--- Exercise prompt ---
Scan the lines below for the string "agent" and copy every one that has it.
___
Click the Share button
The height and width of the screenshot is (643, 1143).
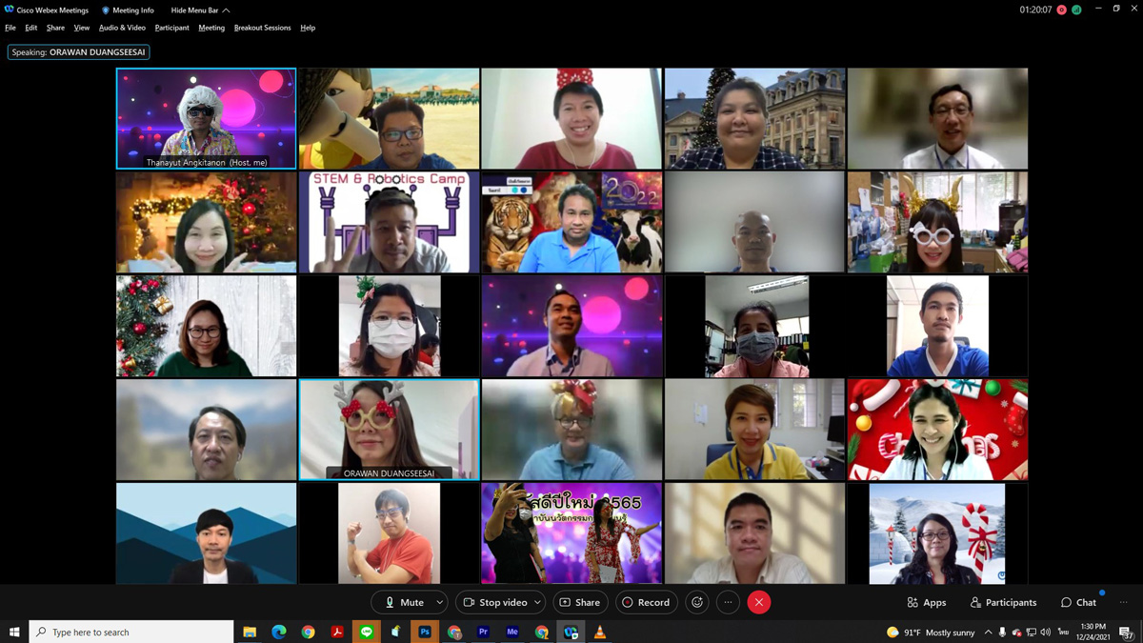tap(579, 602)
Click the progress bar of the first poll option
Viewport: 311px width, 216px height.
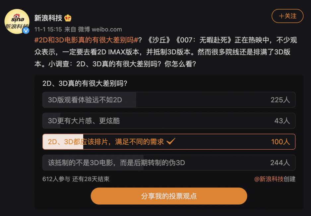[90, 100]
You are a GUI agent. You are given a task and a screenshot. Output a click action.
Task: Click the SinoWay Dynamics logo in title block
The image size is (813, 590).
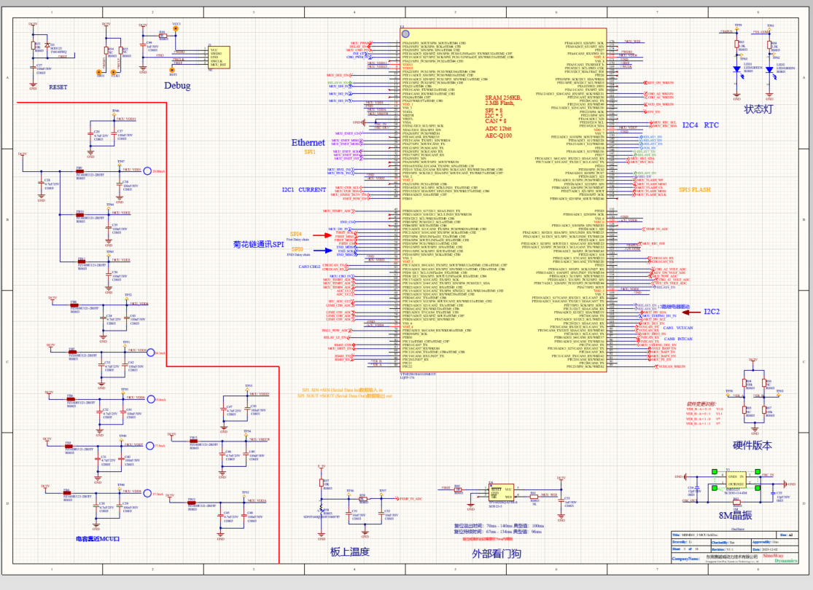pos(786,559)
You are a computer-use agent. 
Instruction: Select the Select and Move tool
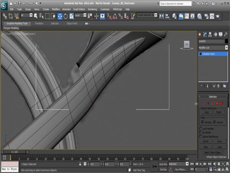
___
--- Task output ---
You are a GUI agent. You are given a task and a screenshot. Output a click action.
You are a computer-use agent. 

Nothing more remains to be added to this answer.